> Task directions
Answer each question from the thread below.
(a) Whose video is described as also worth watching on this topic?
(b) Which axiom is said to be stronger than the axiom of choice?
(c) In what kind of course did one participant see this construction?

> Article
┌────────

Hum... there's a problem with the link to Vsauce's video: it's not long enough...
Here it is in full length: ua-cam.com/video/s86-Z-CbaHA/v-deo.html
Thanks for flagging this Amaras. We just corrected it in the description.
You're welcome. Always glad to help! :)
I tend to give links in their short form: ua-cam.com/video/s86-Z-CbaHA/v-deo.html ua-cam.com/video/ZUHWNfqzPJ8/v-deo.html (Mathologer) is also worth watching on this topic.
Is the problem with the axiom of choice that you can't do it operationally ?
Rather like summing an infinite series, where you have to specify a procedure ( e.g. the limit of partial sums ) before you can say what an infinite sum actually means ?
That depends. Because if you assume the axiom of constructibility (which is a stronger axiom than axiom of choice, because it implies axiom of choice, generalized continuum hypothesis, and many other statements), then it is possible to write an explicit formula which can be used to well-order the class of all sets (i.e. so that every set of sets has a minimum), and consequently to well-order the reals. This gives a method to select an element from any set, and so to select one element from each of infinitely many sets. (Recall that in the set theory everything is a set; for example, natural numbers can be defined like this: 0 is an empty set, 1 is the set {0}, 2 is the set {0,1}, and so on - every number is a set of numbers smaller than itself.) [Without the axiom of constructibility, the formula is still well-defined, but it can't be proven that it well-orders the class of all sets.]
Thank you for this amazing video!
This video help me a lot ! Thank you
This is wonderful.
Actually, I am a mathematician and I had to figure out all these things by myself before I got my degree. And I envy those that will after the release of this video 😄
I mean, you probably didn't have to figure this out quite by yourself, you used the knowledge of previous mathematicians and your professors :) At least for me I saw this construction in a measure theory course in engineering school.

└────────

> Material supplied
┌────────

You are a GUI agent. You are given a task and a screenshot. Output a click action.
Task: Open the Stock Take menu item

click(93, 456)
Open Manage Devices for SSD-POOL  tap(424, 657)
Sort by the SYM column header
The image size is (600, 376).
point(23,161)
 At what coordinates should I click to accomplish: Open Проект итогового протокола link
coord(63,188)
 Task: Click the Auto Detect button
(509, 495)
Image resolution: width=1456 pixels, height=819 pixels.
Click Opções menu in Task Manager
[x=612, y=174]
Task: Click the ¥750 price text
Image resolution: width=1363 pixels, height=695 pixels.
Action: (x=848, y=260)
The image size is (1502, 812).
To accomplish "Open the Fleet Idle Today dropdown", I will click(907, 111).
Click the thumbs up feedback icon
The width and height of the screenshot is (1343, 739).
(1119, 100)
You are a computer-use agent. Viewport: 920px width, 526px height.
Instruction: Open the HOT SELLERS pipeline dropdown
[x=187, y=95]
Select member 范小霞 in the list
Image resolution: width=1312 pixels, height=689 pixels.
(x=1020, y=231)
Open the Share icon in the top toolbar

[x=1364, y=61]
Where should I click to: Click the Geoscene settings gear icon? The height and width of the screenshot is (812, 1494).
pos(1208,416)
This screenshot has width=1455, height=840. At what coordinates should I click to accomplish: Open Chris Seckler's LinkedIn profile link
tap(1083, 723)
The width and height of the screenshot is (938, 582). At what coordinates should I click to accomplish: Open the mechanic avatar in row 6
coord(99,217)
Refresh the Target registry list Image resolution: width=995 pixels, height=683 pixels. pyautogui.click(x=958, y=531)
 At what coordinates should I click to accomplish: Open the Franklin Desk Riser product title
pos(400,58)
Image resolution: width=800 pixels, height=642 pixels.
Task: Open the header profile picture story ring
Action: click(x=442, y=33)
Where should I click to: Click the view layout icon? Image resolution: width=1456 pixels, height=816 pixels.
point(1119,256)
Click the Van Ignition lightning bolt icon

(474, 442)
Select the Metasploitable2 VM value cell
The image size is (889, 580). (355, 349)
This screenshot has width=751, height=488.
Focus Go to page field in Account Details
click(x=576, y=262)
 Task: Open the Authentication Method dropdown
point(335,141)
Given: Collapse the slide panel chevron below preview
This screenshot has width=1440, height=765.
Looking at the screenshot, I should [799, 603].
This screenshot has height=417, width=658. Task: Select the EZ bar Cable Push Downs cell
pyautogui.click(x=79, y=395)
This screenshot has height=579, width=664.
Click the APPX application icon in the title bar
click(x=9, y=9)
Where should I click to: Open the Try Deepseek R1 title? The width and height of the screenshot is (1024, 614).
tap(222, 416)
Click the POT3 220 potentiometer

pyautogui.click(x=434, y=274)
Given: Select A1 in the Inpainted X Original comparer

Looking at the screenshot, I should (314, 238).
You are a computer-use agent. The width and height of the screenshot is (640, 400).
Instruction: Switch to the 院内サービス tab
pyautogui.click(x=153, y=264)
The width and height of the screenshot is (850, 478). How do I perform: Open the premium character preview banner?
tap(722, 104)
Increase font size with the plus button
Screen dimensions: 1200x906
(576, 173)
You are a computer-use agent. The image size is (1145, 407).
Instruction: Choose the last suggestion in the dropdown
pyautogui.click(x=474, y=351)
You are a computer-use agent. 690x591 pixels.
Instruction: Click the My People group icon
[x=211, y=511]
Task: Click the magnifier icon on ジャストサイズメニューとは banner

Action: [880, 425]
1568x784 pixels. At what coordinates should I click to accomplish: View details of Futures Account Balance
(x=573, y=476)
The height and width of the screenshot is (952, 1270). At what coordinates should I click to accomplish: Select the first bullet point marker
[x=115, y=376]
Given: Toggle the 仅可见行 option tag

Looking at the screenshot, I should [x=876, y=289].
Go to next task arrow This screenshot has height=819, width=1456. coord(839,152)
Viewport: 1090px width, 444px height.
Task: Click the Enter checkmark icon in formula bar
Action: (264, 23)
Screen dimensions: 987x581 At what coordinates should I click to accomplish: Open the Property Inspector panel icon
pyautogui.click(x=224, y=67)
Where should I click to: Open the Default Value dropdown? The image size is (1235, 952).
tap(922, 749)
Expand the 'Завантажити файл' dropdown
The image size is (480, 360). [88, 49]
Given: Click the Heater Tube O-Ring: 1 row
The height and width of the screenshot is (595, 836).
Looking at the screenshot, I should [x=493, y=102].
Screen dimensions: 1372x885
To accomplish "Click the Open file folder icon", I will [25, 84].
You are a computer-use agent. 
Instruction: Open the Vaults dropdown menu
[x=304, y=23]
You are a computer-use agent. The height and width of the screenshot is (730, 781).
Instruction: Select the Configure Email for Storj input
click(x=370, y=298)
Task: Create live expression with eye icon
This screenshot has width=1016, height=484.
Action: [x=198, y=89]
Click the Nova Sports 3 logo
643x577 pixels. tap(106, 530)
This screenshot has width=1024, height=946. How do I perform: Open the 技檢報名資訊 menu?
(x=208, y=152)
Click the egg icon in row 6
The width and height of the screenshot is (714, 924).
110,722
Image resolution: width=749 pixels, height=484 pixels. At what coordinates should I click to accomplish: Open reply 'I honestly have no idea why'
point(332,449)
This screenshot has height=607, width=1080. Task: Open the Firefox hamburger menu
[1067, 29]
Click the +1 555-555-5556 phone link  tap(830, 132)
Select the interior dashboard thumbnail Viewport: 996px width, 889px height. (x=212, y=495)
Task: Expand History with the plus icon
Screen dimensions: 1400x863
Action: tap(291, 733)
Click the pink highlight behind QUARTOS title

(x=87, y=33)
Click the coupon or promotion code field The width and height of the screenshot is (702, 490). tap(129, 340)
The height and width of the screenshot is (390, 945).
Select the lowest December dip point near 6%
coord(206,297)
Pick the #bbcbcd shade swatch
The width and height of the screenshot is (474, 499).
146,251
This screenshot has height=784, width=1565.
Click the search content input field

└────────

> Reply
(a) Mathologer
(b) The axiom of constructibility
(c) A measure theory course in engineering school